■ **SUPPLIED RECORDS**
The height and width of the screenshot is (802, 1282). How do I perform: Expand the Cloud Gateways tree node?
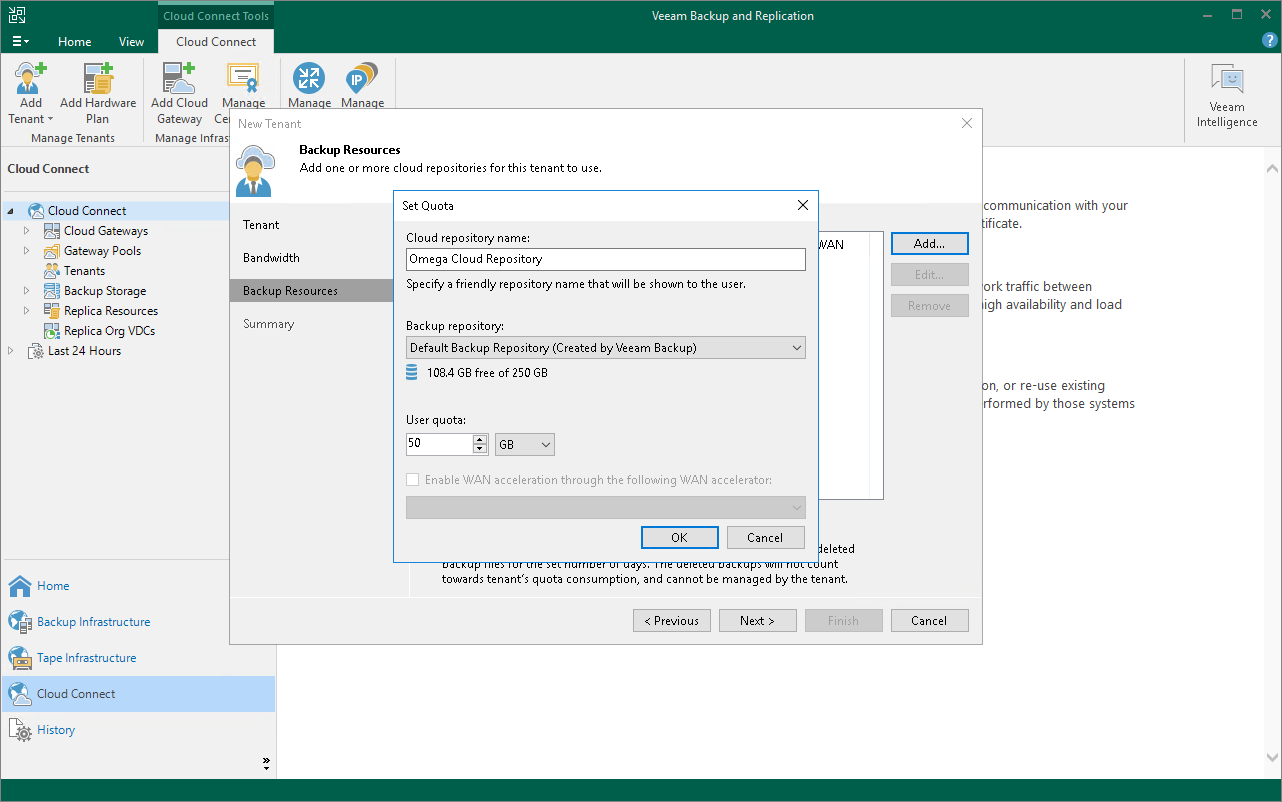tap(25, 230)
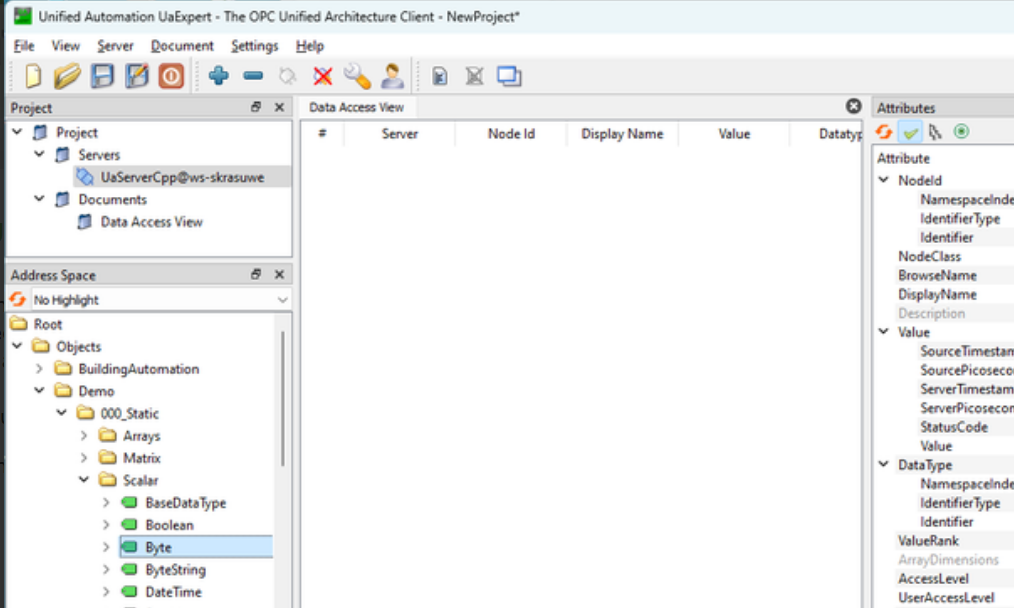Toggle the green checkmark button in Attributes
The width and height of the screenshot is (1014, 608).
(x=910, y=132)
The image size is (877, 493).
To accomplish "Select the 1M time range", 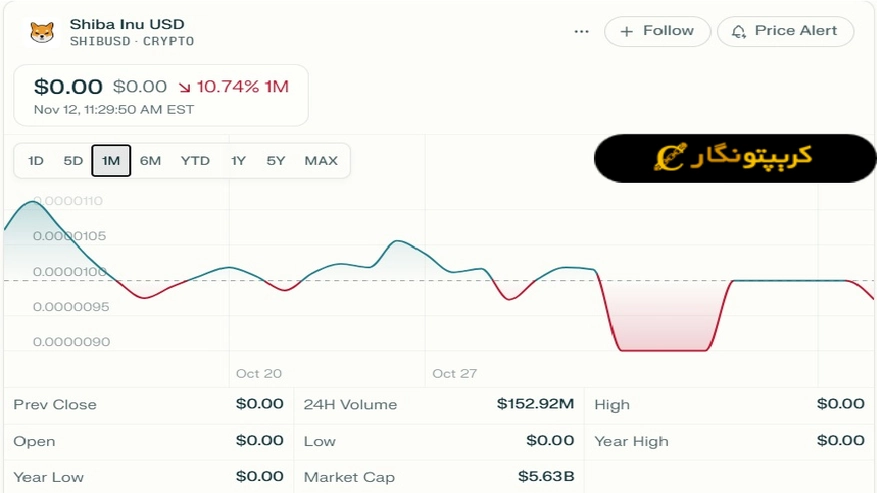I will (x=111, y=161).
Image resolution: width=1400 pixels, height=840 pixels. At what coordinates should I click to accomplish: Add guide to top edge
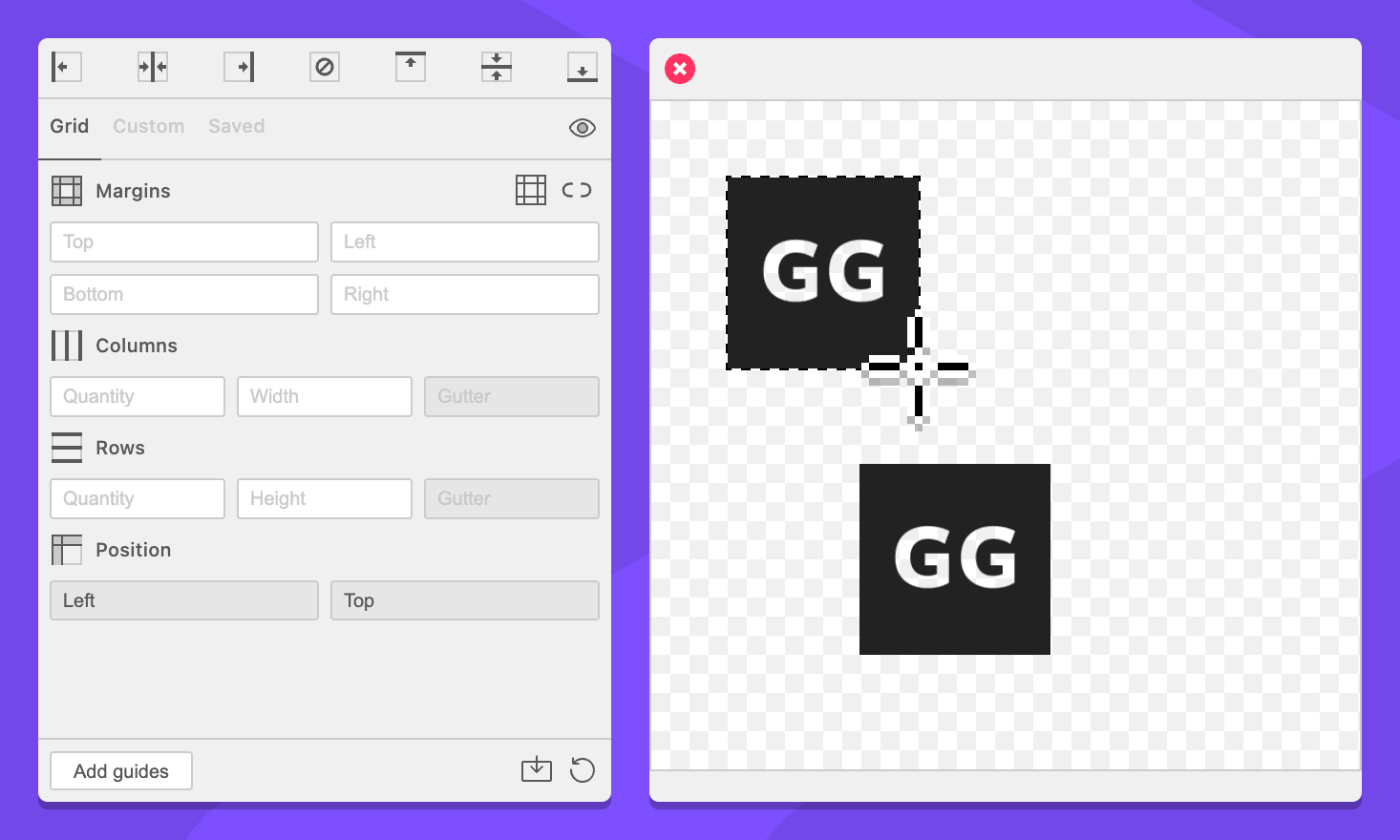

■ **INSTRUCTIONS FOR THE TASK**
Please state how many lines of the records above contain the word "screenshot", giving only the number.

■ **TASK SOLUTION**
2